Featured image of post How to measure the execution time of Go tests accurately

How to measure the execution time of Go tests accurately

Improve developer experience by optimizing Go test execution time using detailed performance data

Why measure test execution time?

By speeding up your test suite, you’re improving developer experience and productivity. Faster tests mean faster feedback, which leads to quicker iterations and better code quality.

When you run tests, you want to know how long they take to execute. This information can help you optimize your test suite and make it run faster. By measuring the execution time of your tests, you can identify slow tests and improve their performance.

Problems with current measurement tools

We have yet to find a tool that provides detailed, actionable insights into the performance of Go tests.

For example, running the gotestsum tool slowest command from the gotestsum tool gave us the following output for our test suite:

github.com/fleetdm/fleet/v4/server/datastore/mysql TestMDMApple 6m9.65s
github.com/fleetdm/fleet/v4/server/datastore/mysql TestSoftware 4m8.9s
github.com/fleetdm/fleet/v4/server/datastore/mysql TestPolicies 3m31s
github.com/fleetdm/fleet/v4/server/datastore/mysql TestActivity 2m16.67s
github.com/fleetdm/fleet/v4/server/datastore/mysql TestMDMWindows 2m14.85s
github.com/fleetdm/fleet/v4/server/datastore/mysql TestMDMShared 2m10.27s
github.com/fleetdm/fleet/v4/server/datastore/mysql TestVulnerabilities 2m7.98s
github.com/fleetdm/fleet/v4/server/datastore/mysql TestPacks 1m59.2s
github.com/fleetdm/fleet/v4/server/worker TestAppleMDM 1m55.11s
github.com/fleetdm/fleet/v4/server/datastore/mysql TestTeams 1m47.82s
github.com/fleetdm/fleet/v4/server/datastore/mysql TestAppConfig 1m42.81s
github.com/fleetdm/fleet/v4/server/datastore/mysql TestHosts 1m41.79s
github.com/fleetdm/fleet/v4/server/datastore/mysql/migrations/tables TestUp_20240709183940 1m36.43s
github.com/fleetdm/fleet/v4/server/datastore/mysql/migrations/tables TestUp_20240709132642 1m36.34s
github.com/fleetdm/fleet/v4/server/datastore/mysql/migrations/tables TestUp_20240725182118 1m35.95s
github.com/fleetdm/fleet/v4/server/datastore/mysql/migrations/tables TestUp_20240730171504 1m35.73s
github.com/fleetdm/fleet/v4/server/vulnerabilities/nvd TestTranslateCPEToCVE/recent_vulns 1m34.87s
...

The first thing to notice is that the numbers don’t add up. Our test suite takes around 14 minutes to run, but the times in the report add up to more than 14 minutes. This discrepancy makes it hard to identify the slowest tests.
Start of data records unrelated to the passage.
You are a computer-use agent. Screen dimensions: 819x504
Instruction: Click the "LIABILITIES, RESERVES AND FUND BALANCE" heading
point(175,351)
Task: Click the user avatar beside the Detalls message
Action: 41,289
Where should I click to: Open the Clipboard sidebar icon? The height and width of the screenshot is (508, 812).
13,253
The second thing to notice is that our tests contain many subtests. The TestMDMApple test contains over 40 subtests. We want to know the execution time of each subtest, not just the total time for the test.

The third thing to notice is that the output does not provide any information regarding parallelism. We want to know if our tests run in parallel and how many run concurrently. We want to run tests in parallel when possible to speed up the test suite.
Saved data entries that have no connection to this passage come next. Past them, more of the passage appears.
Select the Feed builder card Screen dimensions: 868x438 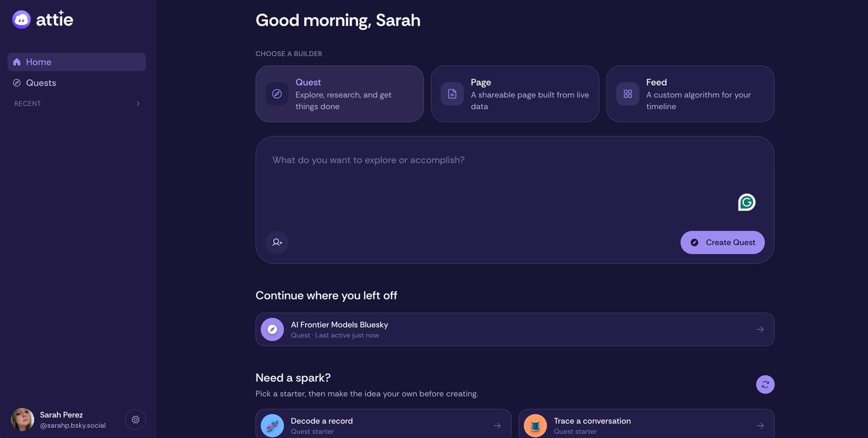690,94
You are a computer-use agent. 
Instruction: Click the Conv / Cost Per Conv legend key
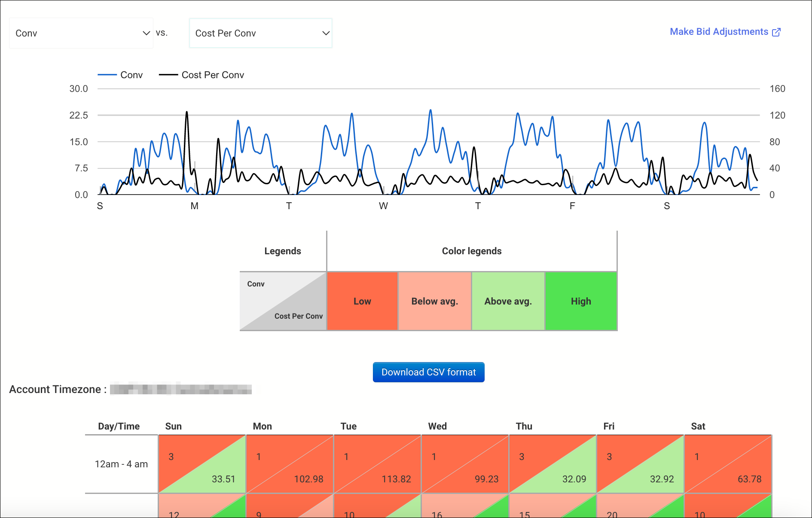click(x=283, y=301)
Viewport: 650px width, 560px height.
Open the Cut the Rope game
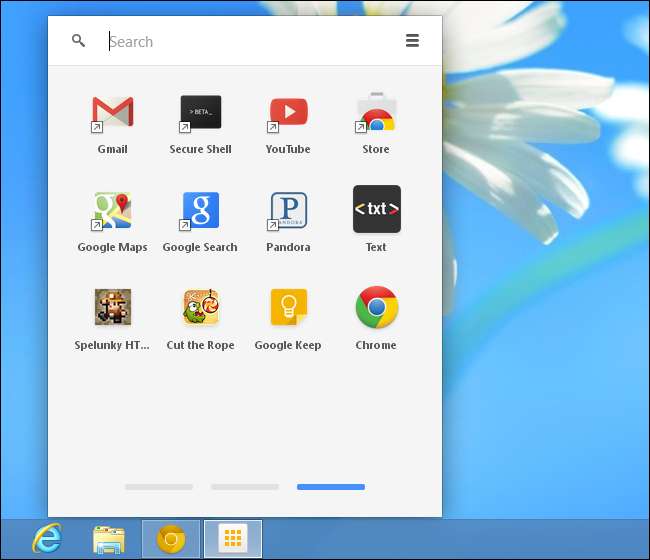pyautogui.click(x=200, y=308)
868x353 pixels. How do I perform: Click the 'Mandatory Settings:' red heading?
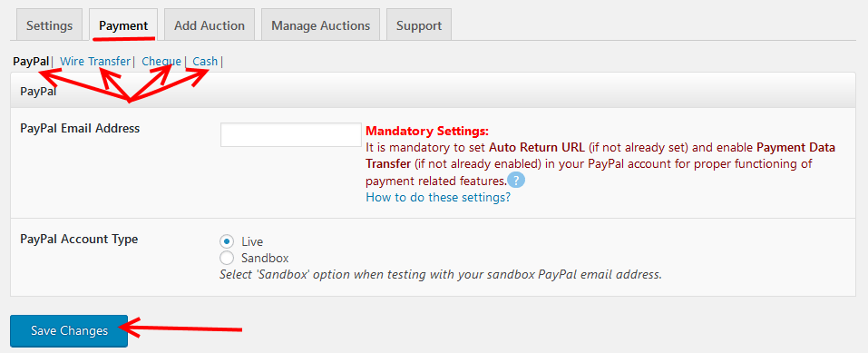point(427,132)
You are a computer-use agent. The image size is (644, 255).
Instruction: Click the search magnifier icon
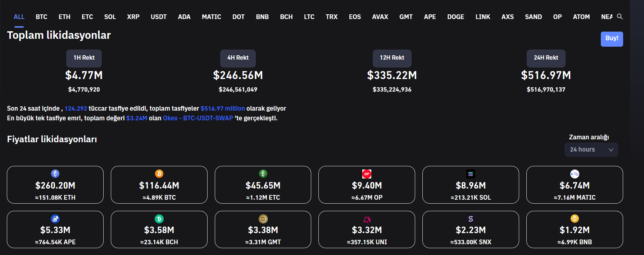[x=620, y=17]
Understanding parallelism in Go tests

Before measuring the execution time of our tests, we need to understand how Go tests run in parallel.

Sequence diagram of a go test run with two packages, two tests, and two subtests.

When you run go test, Go compiles each package in your test suite in a separate binary. It then runs each binary in parallel. The tests in different packages run concurrently. This behavior is controlled by the -p flag, which defaults to GOMAXPROCS, the number of CPUs on your machine.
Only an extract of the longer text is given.